§ Problem statement
Convert the records from their beginning through the line containing "at that location." into a two-column CSV with the columns input and output. Give one row per record, with each value in a single quoted field, line breaks replaced by spaces, and the pictures omitted.

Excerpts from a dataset
○ ○ ○ ○ ○
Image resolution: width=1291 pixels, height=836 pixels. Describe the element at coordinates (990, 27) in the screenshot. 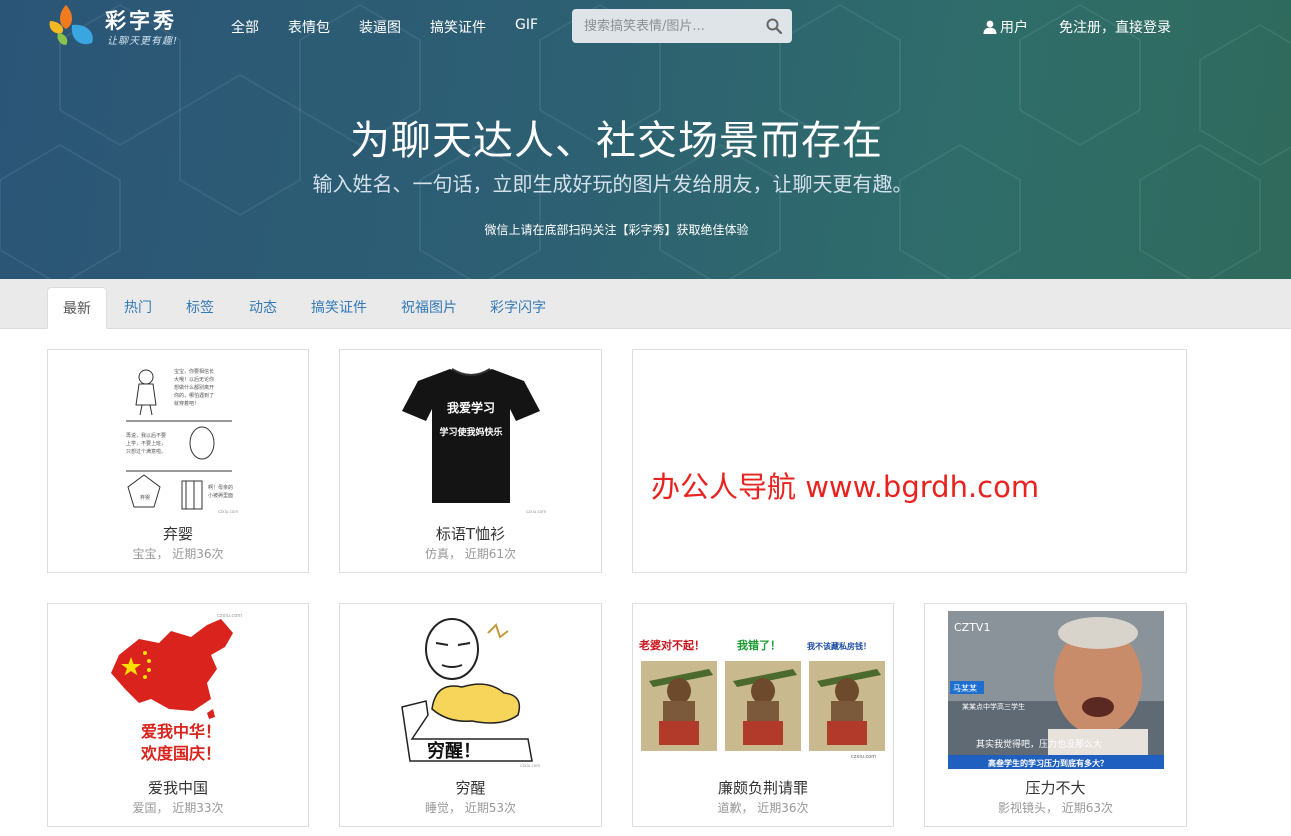

I see `user-icon` at that location.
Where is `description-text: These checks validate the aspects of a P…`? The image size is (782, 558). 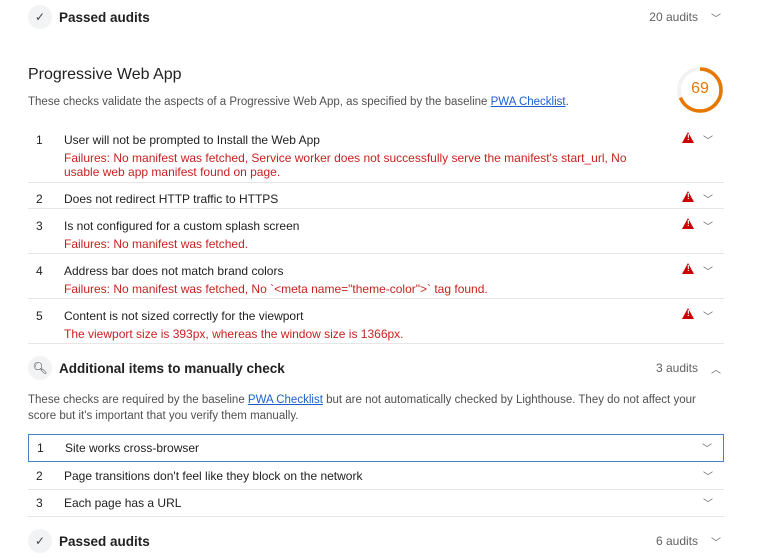 description-text: These checks validate the aspects of a P… is located at coordinates (260, 102).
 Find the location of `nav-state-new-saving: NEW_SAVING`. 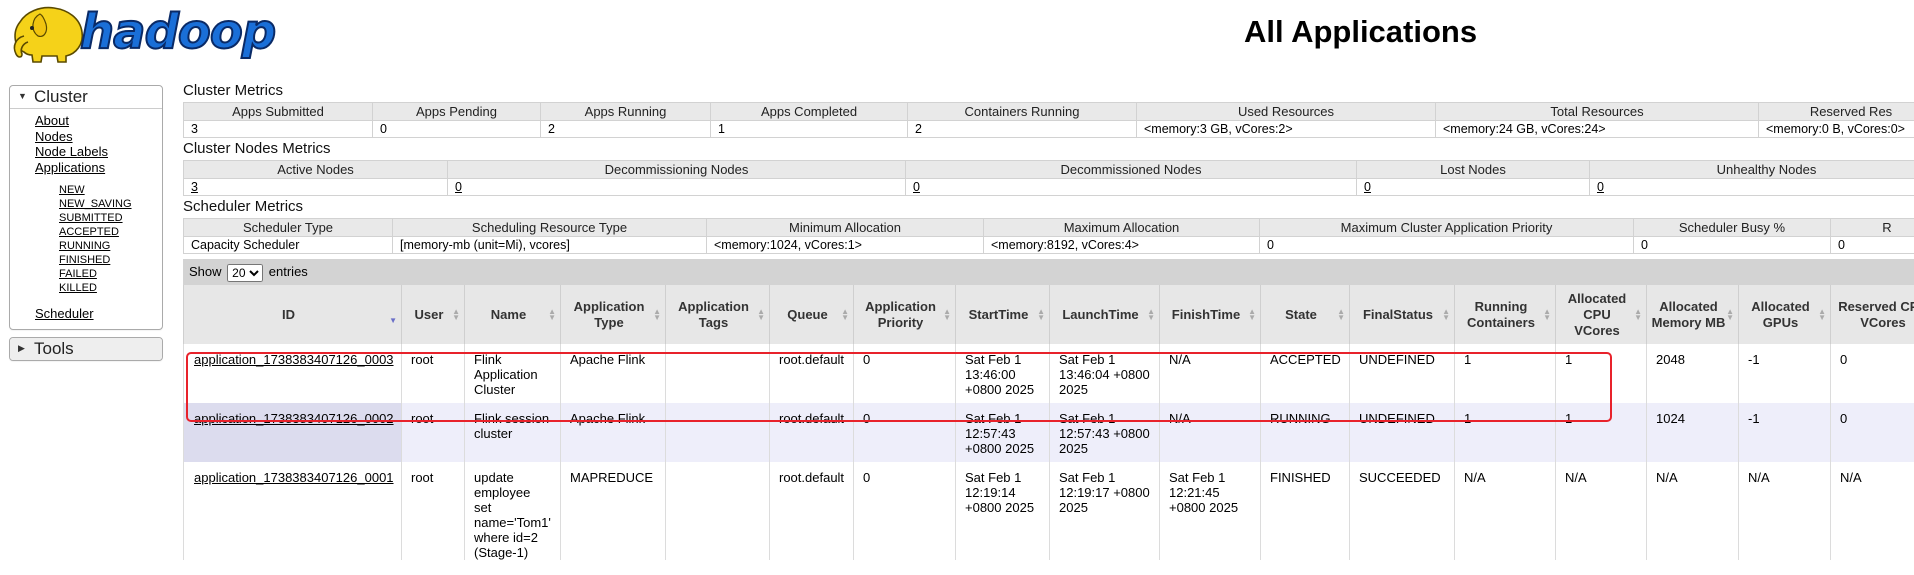

nav-state-new-saving: NEW_SAVING is located at coordinates (110, 205).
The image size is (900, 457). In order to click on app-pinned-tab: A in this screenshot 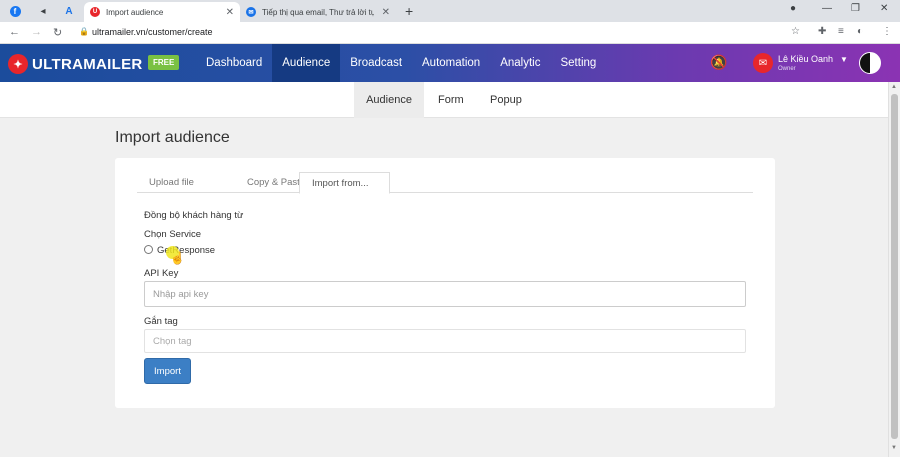, I will do `click(69, 11)`.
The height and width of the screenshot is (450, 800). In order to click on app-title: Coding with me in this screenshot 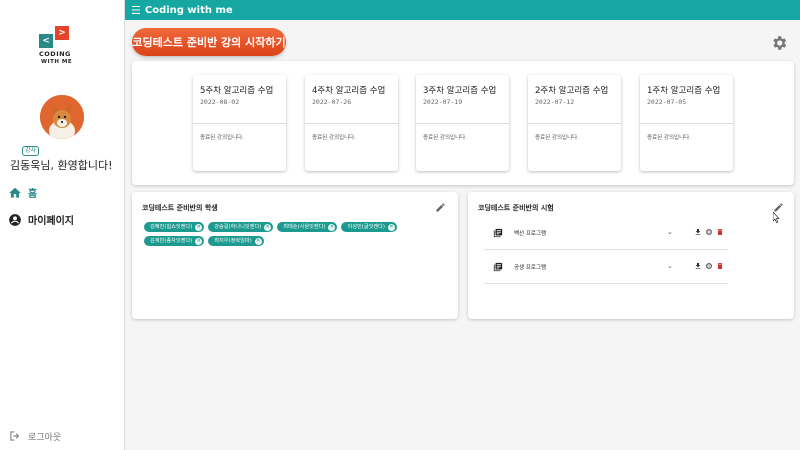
○ ○ ○ ○ ○
§ Exercise response
input,output
"Image resolution: width=1291 pixels, height=836 pixels. Describe the element at coordinates (990, 27) in the screenshot.","I see `user-icon` at that location."